Support for multiple lanes PE #245

Closed cmkobel closed 4 years ago

cmkobel commented 4 years ago

Hello.

We often illumina-sequence in multiple lanes. This means that I have up to 8 paired end pairs which are independent but very relevant to combine, since a higher coverage is obtained through combination.

The format of the samples.tab-file seems to only support a single pair.

Is there a straightforward way to supply multiple lanes of PE reads to nullarbor, or should I manually concatenate the lanes?

tseemann commented 4 years ago

It sounds like you are using a NextSeq 500 or similar which spreads all libraries over 4 lanes? We also use that. It's very annoying, so we changed the bcl2fastq command to automatically create a single R1 file instead of 4 files L001 to L004.

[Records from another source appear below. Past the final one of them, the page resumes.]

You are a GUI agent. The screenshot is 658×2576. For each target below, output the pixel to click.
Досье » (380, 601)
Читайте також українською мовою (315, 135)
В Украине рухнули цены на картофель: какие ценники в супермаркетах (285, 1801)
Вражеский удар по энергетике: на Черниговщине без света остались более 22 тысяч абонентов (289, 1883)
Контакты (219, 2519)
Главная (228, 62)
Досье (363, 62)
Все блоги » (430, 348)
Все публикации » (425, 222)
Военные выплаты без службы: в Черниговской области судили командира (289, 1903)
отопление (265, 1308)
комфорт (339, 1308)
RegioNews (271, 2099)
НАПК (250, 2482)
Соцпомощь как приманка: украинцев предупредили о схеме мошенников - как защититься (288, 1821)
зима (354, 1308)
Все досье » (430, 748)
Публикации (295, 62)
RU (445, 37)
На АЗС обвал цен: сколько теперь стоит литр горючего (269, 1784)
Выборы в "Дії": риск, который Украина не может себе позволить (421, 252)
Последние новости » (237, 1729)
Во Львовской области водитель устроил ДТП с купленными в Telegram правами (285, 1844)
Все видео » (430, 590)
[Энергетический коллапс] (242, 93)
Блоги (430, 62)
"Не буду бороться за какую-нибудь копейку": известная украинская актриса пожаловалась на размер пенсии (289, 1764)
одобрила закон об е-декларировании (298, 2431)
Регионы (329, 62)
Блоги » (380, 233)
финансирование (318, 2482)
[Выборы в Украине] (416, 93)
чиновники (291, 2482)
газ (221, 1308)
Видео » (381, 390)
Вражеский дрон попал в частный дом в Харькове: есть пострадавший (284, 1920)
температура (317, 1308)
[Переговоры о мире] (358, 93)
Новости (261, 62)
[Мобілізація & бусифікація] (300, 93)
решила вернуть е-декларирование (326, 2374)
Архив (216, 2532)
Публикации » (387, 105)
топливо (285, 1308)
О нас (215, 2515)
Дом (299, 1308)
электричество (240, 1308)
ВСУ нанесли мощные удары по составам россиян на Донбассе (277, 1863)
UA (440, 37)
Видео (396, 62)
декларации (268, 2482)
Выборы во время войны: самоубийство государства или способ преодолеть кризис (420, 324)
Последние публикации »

Concatenating, which is as simole as cat blah*.fq.gz > blah.fq.gz (no need to uncompress) is the easy solution but wastes disk space, at least temporarily.

Unfortunately, all the tools the nullarbor use will not support multiple lanes, they need a single R1 and R2. So i could add support to Nullarbor, but i would just be forced to make cat copies. I think that is better done by you, s you may want to replace your 8 files with 1 permanently.

cmkobel commented 4 years ago

OK. I think I will write a wrapper that converts a custom-samples.tab with multiple lanes to a nullarbor-samples.tab, automatically merging the lanes and putting them in an adjacent folder.